Dying with Dignity NSW: Committed to making VAD a realistic and accessible choice in NSW.

Carer Gateway: Advice, support and training for Carers with options for Emergency Respite Care (after registration and interview)

Resources to Support Families Caring for Someone at the End of their Life – from the Commonwealth Department of Health and Aged Care.

Seniors Rights Service: a community organisation dedicated to protecting and advancing the rights of older people

Palliative Care Australia – with advice for patients and carers including how to access these services

National Palliative Care Projects Hub: From the Commonwealth Department of Health and Aged Care with links to Palliative Care Australia and Education for Undergraduates, Pharmacists and other Carers

What is Palliative Care (A short YouTube video from the Department of Health and Aged Care)
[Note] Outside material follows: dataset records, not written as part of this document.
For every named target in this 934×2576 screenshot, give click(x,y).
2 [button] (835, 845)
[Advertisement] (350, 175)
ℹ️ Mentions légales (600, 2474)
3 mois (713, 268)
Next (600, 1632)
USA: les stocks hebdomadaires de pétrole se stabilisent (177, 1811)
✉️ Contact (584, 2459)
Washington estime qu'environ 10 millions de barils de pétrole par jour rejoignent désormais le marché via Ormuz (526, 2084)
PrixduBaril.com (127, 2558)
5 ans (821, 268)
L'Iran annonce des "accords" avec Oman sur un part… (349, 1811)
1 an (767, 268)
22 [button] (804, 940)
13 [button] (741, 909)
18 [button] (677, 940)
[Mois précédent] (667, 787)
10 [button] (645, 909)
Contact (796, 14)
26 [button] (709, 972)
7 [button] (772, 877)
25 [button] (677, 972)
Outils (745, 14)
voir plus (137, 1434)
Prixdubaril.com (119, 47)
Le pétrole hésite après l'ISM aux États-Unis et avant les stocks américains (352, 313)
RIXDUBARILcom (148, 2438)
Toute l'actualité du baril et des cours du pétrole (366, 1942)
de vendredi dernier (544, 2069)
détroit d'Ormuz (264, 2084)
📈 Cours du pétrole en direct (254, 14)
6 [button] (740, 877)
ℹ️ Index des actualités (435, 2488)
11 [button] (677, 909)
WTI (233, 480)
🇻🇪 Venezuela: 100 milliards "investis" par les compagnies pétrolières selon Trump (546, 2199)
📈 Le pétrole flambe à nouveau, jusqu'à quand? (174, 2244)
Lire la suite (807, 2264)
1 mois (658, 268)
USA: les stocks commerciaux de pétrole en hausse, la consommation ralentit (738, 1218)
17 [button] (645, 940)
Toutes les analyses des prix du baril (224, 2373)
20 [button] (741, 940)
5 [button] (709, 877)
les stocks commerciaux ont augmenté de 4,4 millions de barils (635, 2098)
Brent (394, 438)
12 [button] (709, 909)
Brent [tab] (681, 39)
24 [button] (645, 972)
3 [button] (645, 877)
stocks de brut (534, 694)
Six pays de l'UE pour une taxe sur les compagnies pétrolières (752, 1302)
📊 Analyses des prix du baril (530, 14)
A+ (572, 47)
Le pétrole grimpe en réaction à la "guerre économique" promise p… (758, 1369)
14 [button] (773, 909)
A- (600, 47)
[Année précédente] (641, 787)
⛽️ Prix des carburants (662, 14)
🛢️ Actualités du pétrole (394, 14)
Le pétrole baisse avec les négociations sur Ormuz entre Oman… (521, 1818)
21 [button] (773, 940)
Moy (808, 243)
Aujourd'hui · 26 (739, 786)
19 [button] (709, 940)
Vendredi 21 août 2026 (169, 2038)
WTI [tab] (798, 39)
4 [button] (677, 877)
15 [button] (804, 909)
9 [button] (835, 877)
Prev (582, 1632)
End of Life Doula Directory: Helping you find a Death Doula in your vicinity.

Organising a funeral – practical advice from NSW (government) Services.

Cremation Ashes: Fact sheet describing what can be done with them from NSW Health.

To Donate your Organs after death you need to be on the Australian Organ Donor Register. Almost everyone can donate organs and tissue. While age and medical history will be considered, don’t assume you are too young, old or unhealthy to become a donor. The most important thing is to register and talk to your family about your decision to donate.

Unlike organ donation, in Australia, there is no single register for body donation. Instead, there are several universities across Australia that you can Donate Your Body for Science. To apply, you need to contact the University directly. The Link above provides a list of the universities in Australia and advice about how they can be contacted for this purpose.

Violet: Free information and support focusing on the last stage of life and the grief and loss that accompanies it.

Grief Australia: Apps, counselling and support for anyone experiencing grief or loss.